Can someone help me wrap my head around this please?
We're looking to implement firewall rule that would permit traffic to specific destinations, while continuing to block everything else. The challenge is the destinations are cloud services so tend to contain many changing IP addresses.
Looking of the details in the document below, it suggests it's possible, but only if the MX sees the DNS request to match it up with the client connection.
What's not clear is if that DNS request must come from the client itself, rather than from an onsite DNS server that the client is talking to.
Am I right in thinking this only works if the client machine is making the request to, for example Google DNS 126.96.36.199., so that the MX sees those requests and can match them directly back to the client IP then asking to get to sitexyz.com?
>Looking of the details in the document below, it suggests it's possible, but only if the MX sees the DNS request to match it up with the client connection.
The DNS request can be either inter-vlan or go out to the Internet or out AutoVPN to another site. The DNS request populates the DNS cache. The FQDN firewall rule then uses this DNS cache.
Consequently, it does not matter who made that DNS request or which DNS server it was sent to.

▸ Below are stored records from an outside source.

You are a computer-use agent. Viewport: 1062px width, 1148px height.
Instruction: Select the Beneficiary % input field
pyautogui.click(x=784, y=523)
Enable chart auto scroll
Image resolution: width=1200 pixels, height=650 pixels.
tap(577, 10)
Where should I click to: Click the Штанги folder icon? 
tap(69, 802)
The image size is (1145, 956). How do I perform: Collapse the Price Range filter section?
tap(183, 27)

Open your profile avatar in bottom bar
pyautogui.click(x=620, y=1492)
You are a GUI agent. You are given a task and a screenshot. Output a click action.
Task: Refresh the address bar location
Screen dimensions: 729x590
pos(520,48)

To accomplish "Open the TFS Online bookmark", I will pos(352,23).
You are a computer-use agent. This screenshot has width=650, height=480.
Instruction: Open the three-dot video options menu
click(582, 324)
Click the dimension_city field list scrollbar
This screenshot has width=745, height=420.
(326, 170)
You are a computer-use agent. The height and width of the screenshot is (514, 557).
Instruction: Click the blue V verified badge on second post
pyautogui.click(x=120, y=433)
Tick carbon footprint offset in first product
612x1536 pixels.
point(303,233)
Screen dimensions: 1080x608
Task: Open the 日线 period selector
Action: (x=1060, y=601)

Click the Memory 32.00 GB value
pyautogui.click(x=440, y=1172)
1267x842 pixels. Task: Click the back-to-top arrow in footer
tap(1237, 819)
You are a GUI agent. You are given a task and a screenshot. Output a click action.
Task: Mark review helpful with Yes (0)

You do need to be careful with short-lived DNS results or queries that always return a different result with a short TTL. For example, from memory, Facebook uses a TTL with 60s. So you can get a case where client "x" does a lookup. Client "y" does a lookup a short time later but gets a different result. The firewall rule ends up using only one of these results, so one client works and the other does not.
Something like that. Explanation not exactly right. But jist is.
On the whole, it works great with most cloud providers using rotating sets of IPs, but not all of them (only a small percentage that don't work well).